Figure 3 is a curve that is computed by dividing movies into bins based on their average ratings. For each bin, we compute the average number of ratings for each movie. In the other words, the chart presents the number of ratings for each movie given the average rating of that movie. From this graph, we can induce that the highly-rated movies are voted more than low-rated movies. On both extremes the number of ratings is very low since people just ignore the worst movies and think that it is unnecessary to rate the best movies, their ranks are so obvious.

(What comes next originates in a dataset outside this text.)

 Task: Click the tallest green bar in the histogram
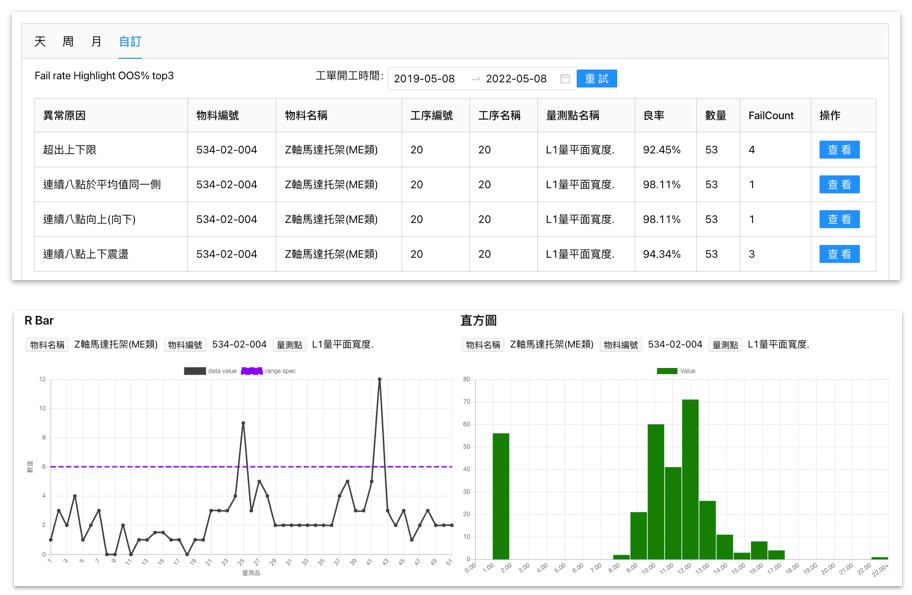coord(687,480)
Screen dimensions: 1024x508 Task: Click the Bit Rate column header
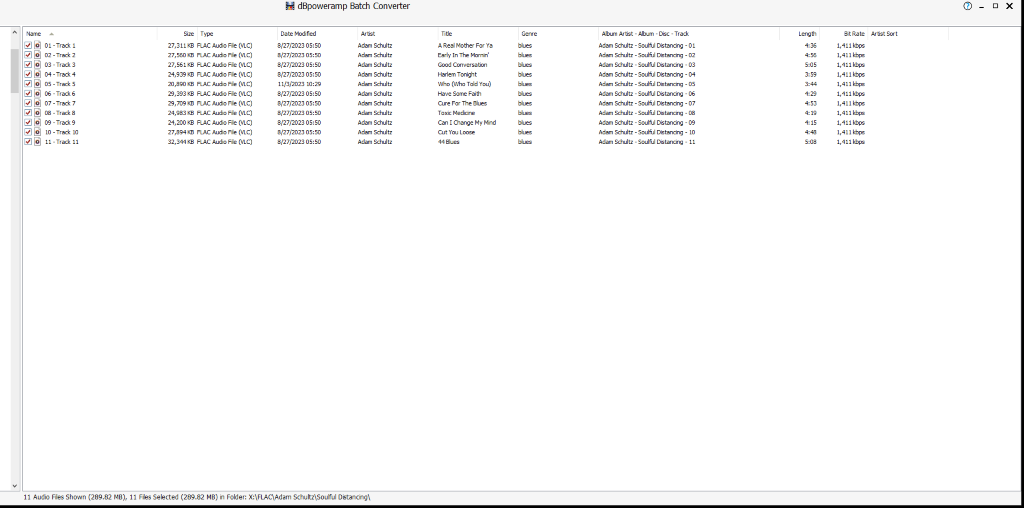click(854, 34)
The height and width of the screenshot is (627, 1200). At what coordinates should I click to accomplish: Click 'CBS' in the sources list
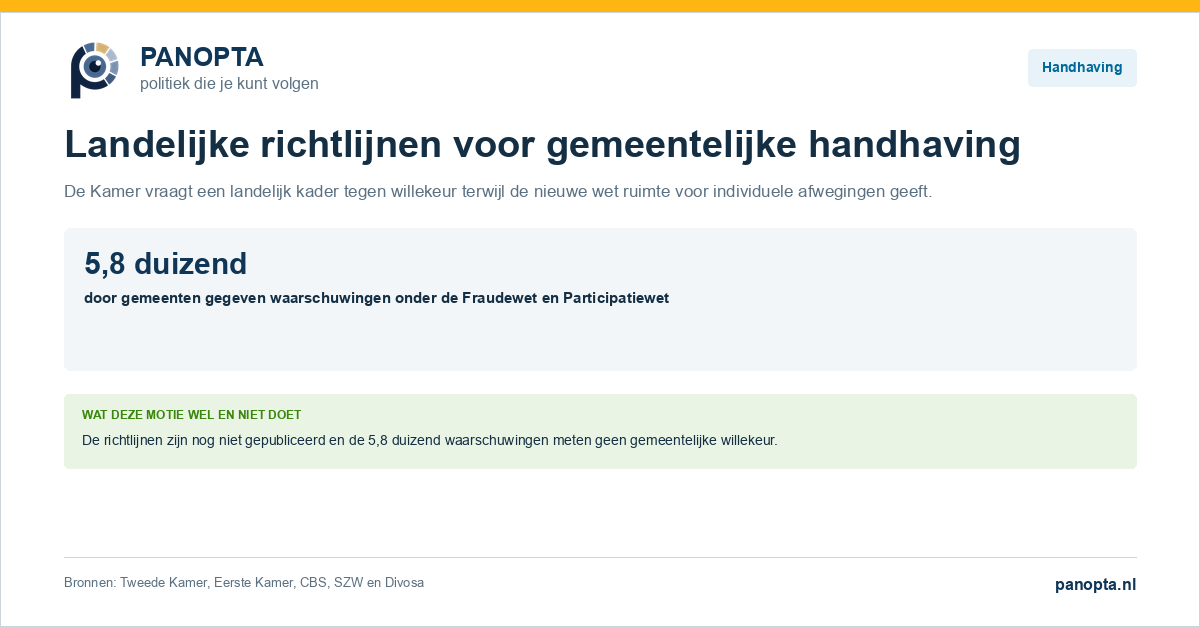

Figure 4 presents the number of ratings by each user given an average rating of that user. It is computed by dividing users into bins based on there average ratings. Then for each bin, we compute the average number of ratings. We can imply from this chart that people with less number of ratings usually give negative votes. They did the rating work only when the movies are so disappointed. On the other hand people with a high number of ratings have more variety on rating and their scores are usually from 2.5 to 5. They are truly movie fans. This is also means the rating profiles of users with high average values give us more information and should be exploited by prediction methods.

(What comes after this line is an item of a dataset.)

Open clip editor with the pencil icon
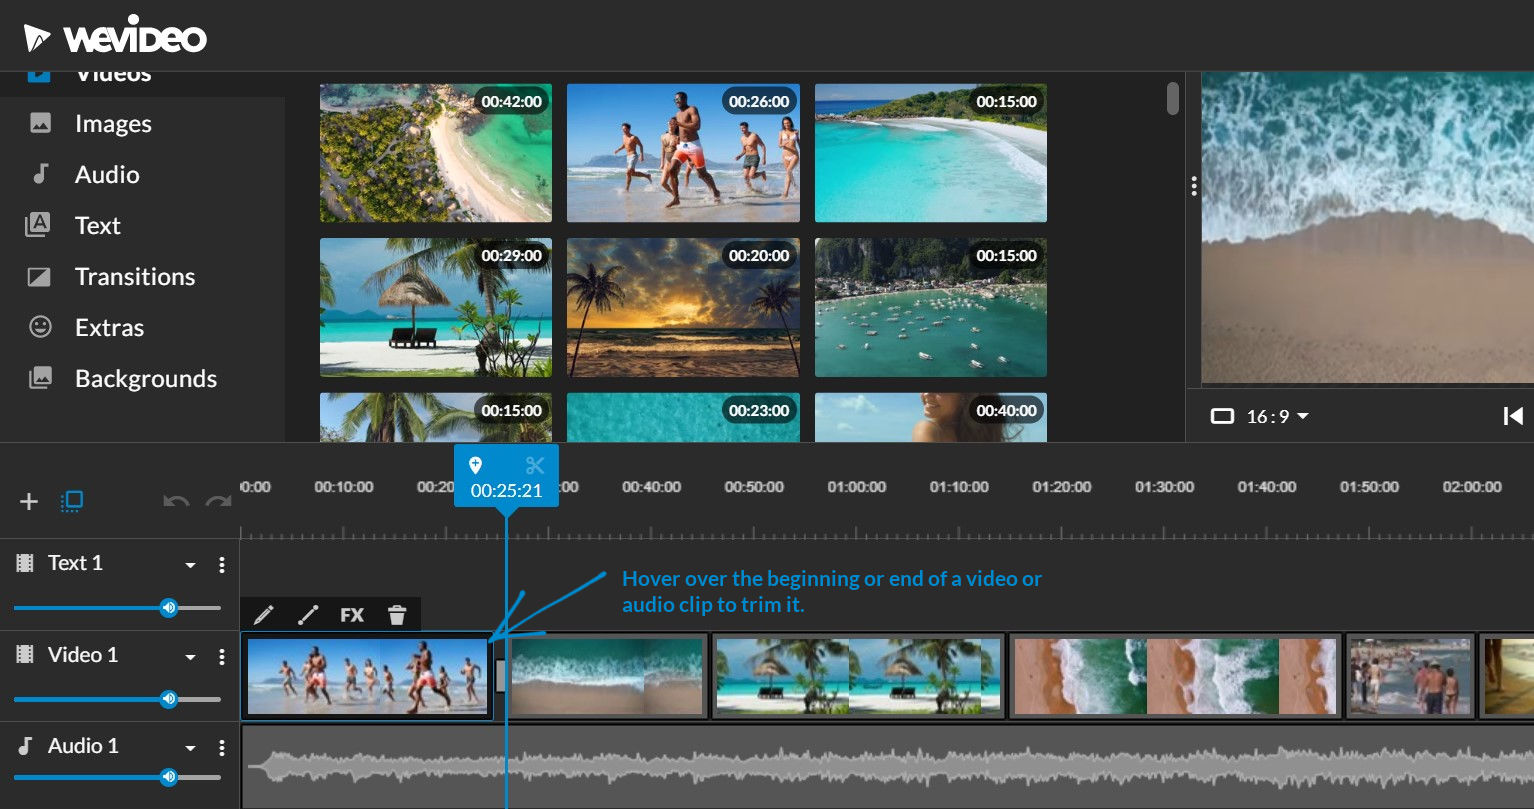pyautogui.click(x=264, y=615)
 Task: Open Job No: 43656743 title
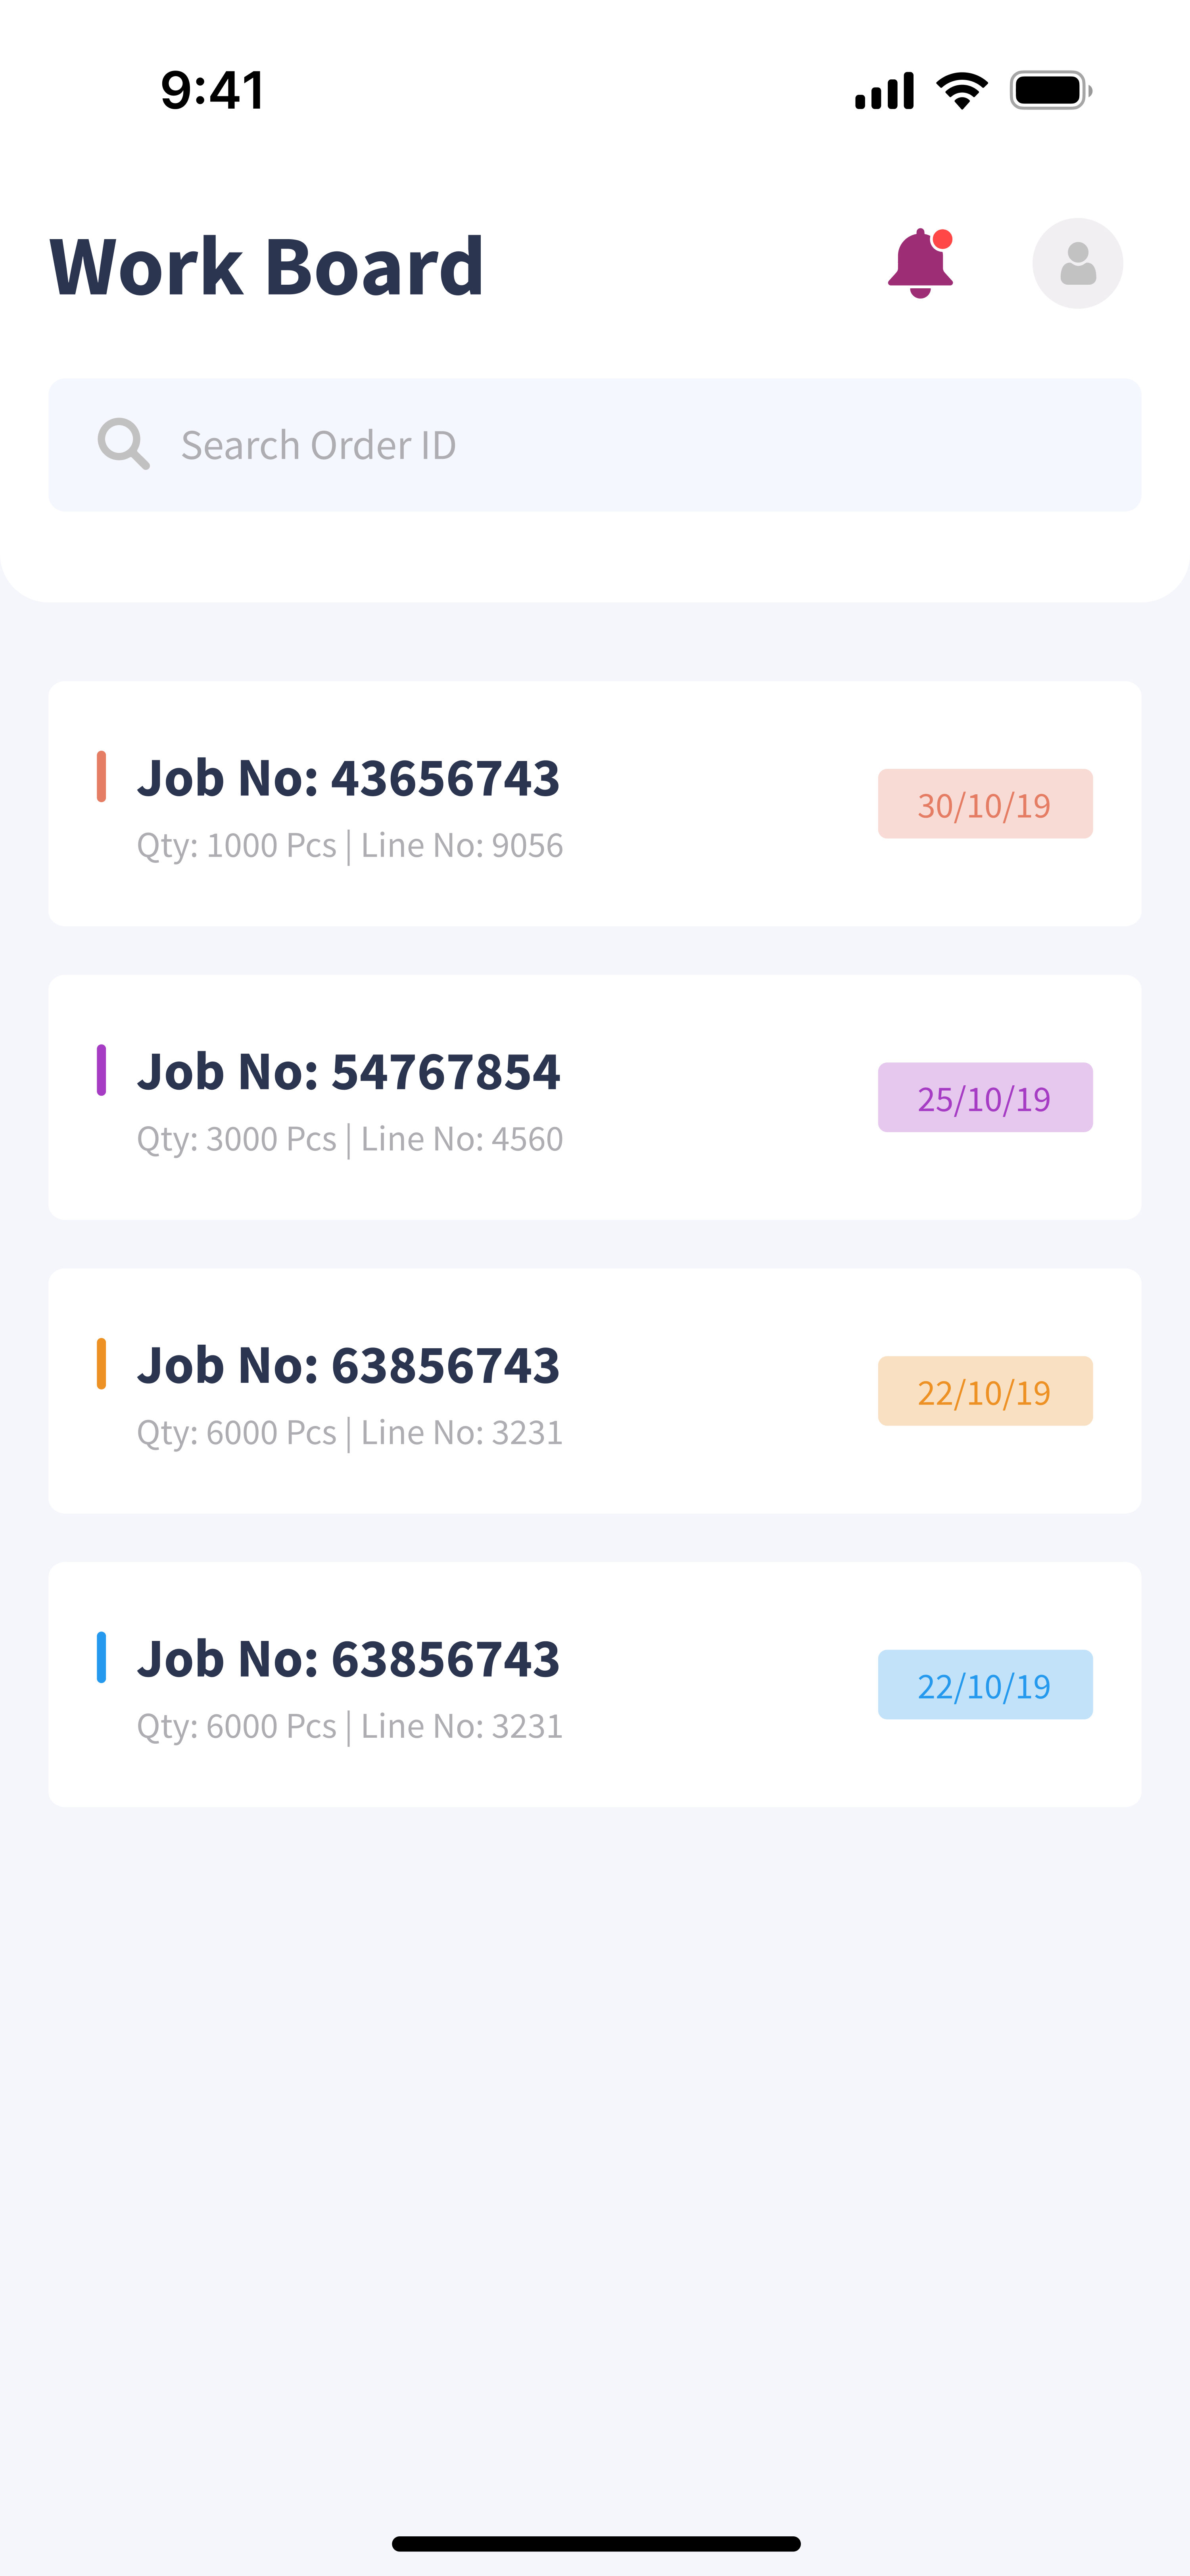click(x=348, y=778)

Figure 5 presents the average standard deviation for each movie given the average rating of that movie. From this graph, we learn that the ratings for the worst and the best movies are quite stable. This can also give us the following idea for rating prediction: for those movies with lowest and highest ratings we can use the average ratings as predicted values and for movies with the middle ratings we can exploit some complex methods for prediction.
Figure 6 which is 1% of the rating subset shows the sparseness of the rating matrix. The percentage of ratings is 1.71% which is a true challenge for any missing value prediction methods.